══ Source information

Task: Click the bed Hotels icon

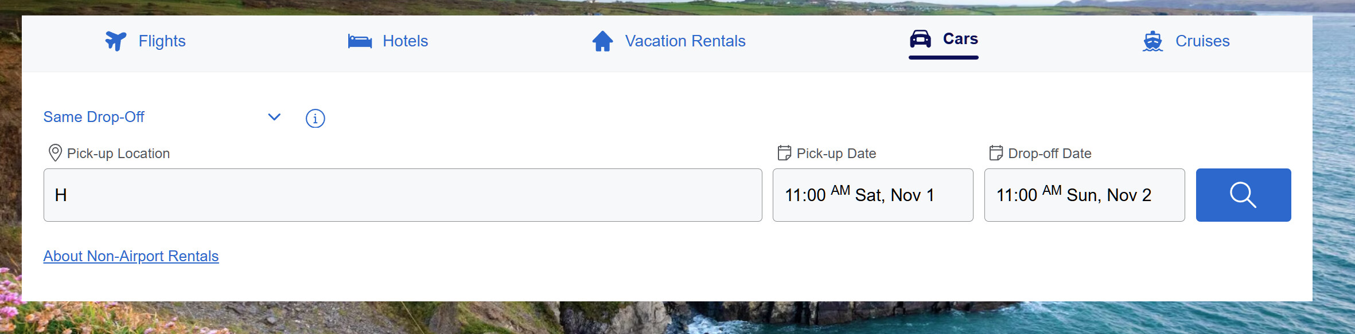Action: tap(360, 41)
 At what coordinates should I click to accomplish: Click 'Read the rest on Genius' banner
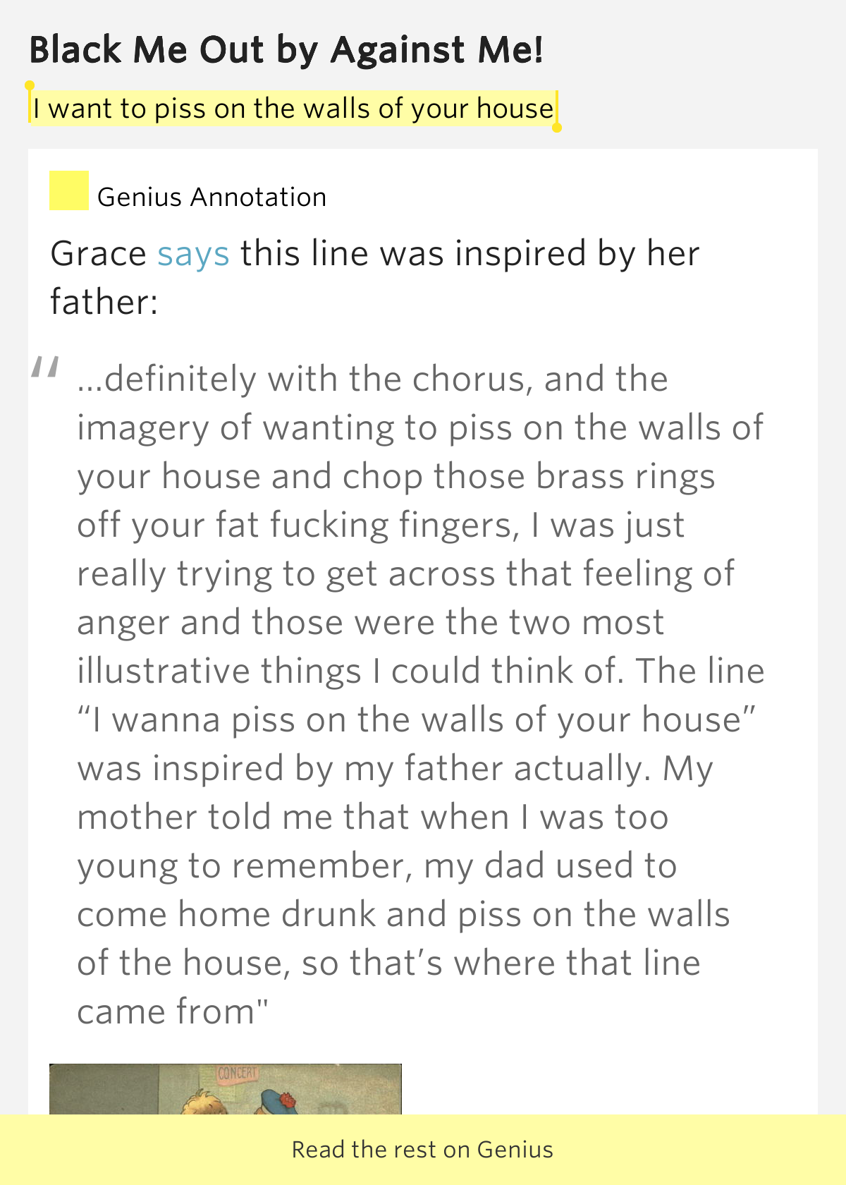pos(423,1150)
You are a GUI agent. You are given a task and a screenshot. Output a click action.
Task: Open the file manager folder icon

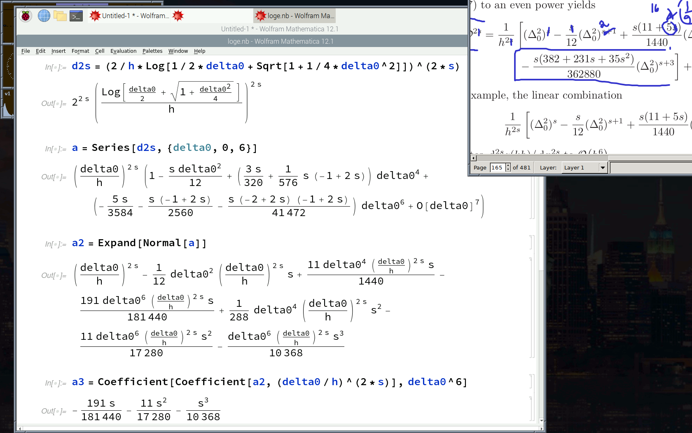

════

* [Task requirements] Without including any pictures, please restate all the records exactly.

* [Task output]
Task: Click the bed Hotels icon

Action: tap(360, 41)
 At what coordinates should I click to accomplish: Click 'Read the rest on Genius' banner
pos(423,1150)
You are a GUI agent. You are given a task and a screenshot. Output a click action.
Task: Open the file manager folder icon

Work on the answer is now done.